Las costumbres antiguas no tenían nada que ver con que ella se incorporara y comiera el trozo de higo que él le ofrecía entre los dedos. En alguna parte de su cerebro se dio cuenta de que la fruta era dulce y exquisita, pero todo el resto de su mente estaba concentrado en la sensación de los dedos de aquel hombre tocando sus labios.

– El invitado puede devolver el favor al anfitrión, si así lo desea -dijo él-. De esa manera demuestra que la compañía le ha resultado agradable.

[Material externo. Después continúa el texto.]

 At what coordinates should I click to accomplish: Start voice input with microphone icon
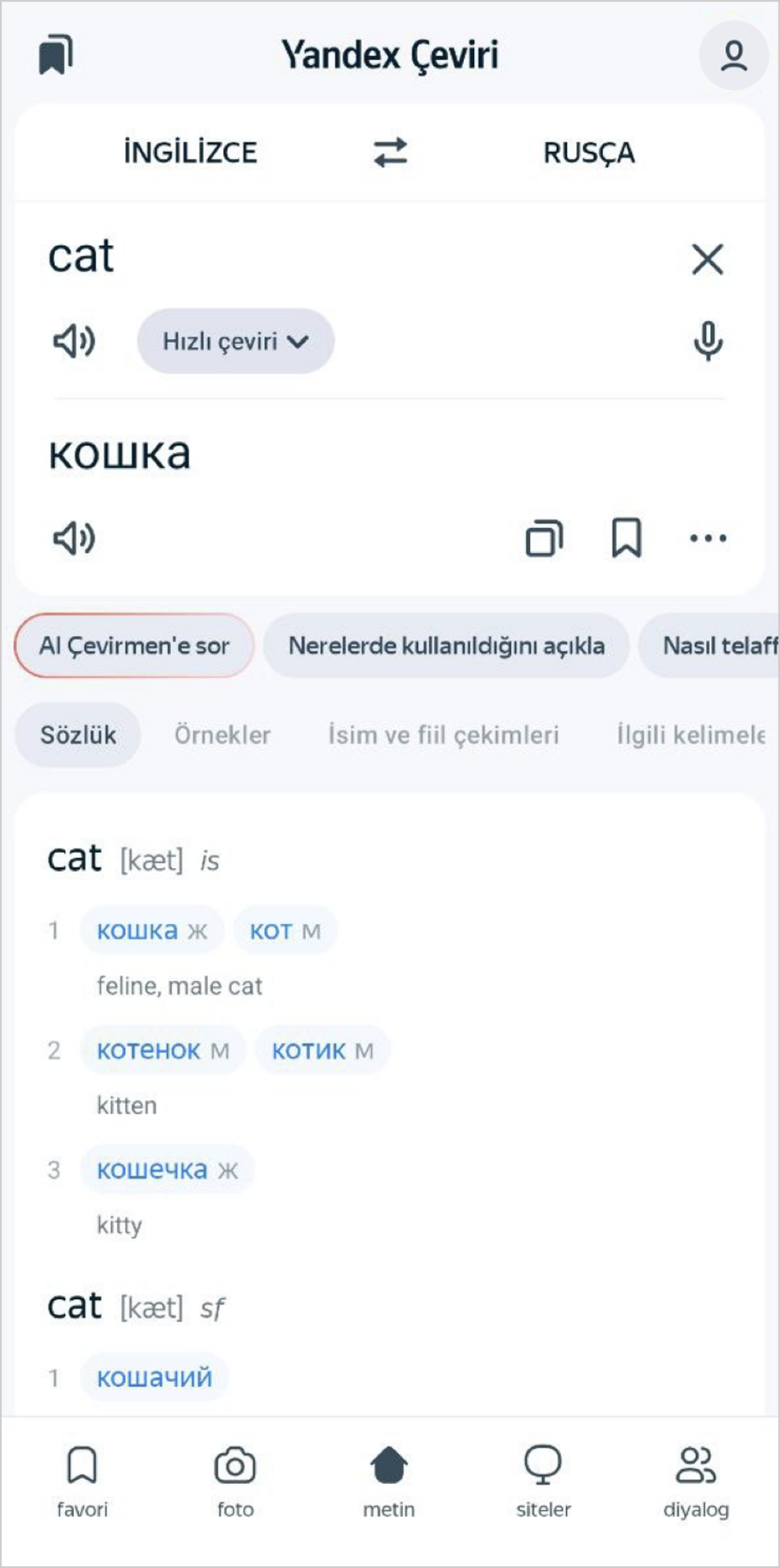tap(708, 341)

Por el amor de Dios, a ella aquella compañía le parecía mucho más que sencillamente agradable. Tentadora, incitante, excitante… Incapaz de rehusar, se agachó y tomó un trozo de naranja pelada, que a continuación le ofreció. Su mirada estaba fija en la de ella, y suavemente se introdujo la fruta y parte de los dedos de ella en la boca. Absorbió el cítrico jugo y retuvo un instante los dos dedos de ella entre sus labios. Meredith se estremeció cuando el calor de su boca le rodeó los dedos y su lengua empezó a restregarse por ellos. Involuntariamente, sus propios labios se abrieron en respuesta y exhaló un suspiro. Él se sacó los dedos de ella de la boca y luego los besó.

– Delicioso -dijo Philip después de tragar el trozo de fruta. Luego agarró una gruesa oliva negra sin hueso y añadió-: Después de la fruta dulce, el anfitrión debe ofrecer algo salado, para demostrar al invitado que lo tiene en la más alta estima.

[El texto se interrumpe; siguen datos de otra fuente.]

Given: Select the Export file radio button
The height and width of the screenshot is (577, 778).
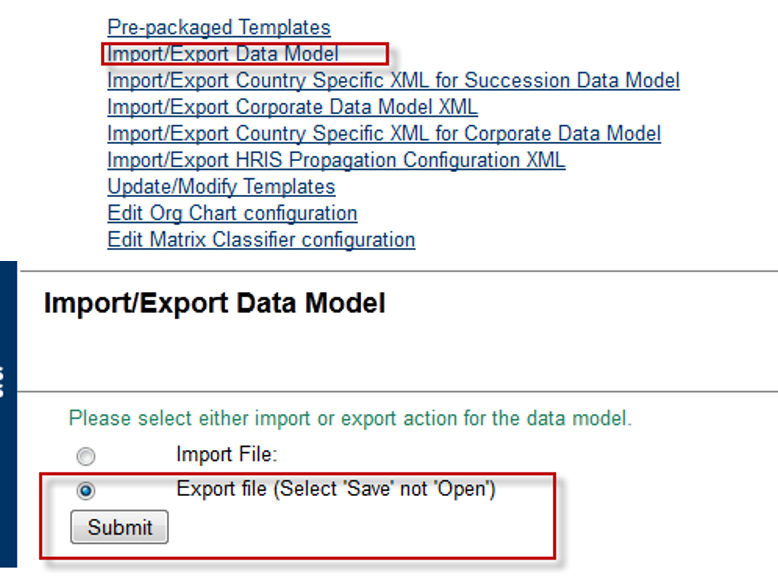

Como si estuviera en trance, Meredith observó cómo él le acercaba la oliva a la boca, y el corazón no paró de darle brincos mientras Philip frotaba lentamente aquel manjar contra su labio superior antes de introducírselo en la boca. La salada fragancia de la oliva en su lengua provocó un intenso contraste con la dulzura del higo.

– El invitado puede devolver el favor al anfitrión, si así lo desea -dijo él buscando los ojos de ella con su oscura mirada.

De la misma manera que no podía negar que su compañía le agradaba, tampoco podía negar que lo tenía en la más alta estima. Por supuesto, hacer algo que significara admitirlo abiertamente ante él era una cuestión algo más que embarazosa. Y muy imprudente.

Aun así no pudo evitar tomar una oliva y ofrecérsela. Los oscuros ojos de Philip la miraban desde detrás de sus gafas, y vieron que a ella le temblaba la mano. El le agarró amablemente la mano y la acercó a su boca, introduciéndose lentamente la oliva y los dedos de ella entre los labios húmedos.

El deseo que ella tanto había intentado refrenar volvió a asaltarla, hirviendo en sus venas y acelerando su pulso. Deseaba tanto sentir esa piel en su boca que le dolían los labios.

– Y ahora -dijo él-, para acabar la cena, solo falta esto.

Del centro del plato él tomó una fruta del tamaño de una naranja, pero con una piel de color rojo púrpura.

– ¿Qué es?

– Una granada.

– Nunca había visto una, aunque había oído hablar de ella -dijo Meredith observando con interés.

– Se la llama también «fruta del paraíso», y a lo largo de la historia aparece en mitos y leyendas de diferentes culturas, así como en el arte y en la literatura.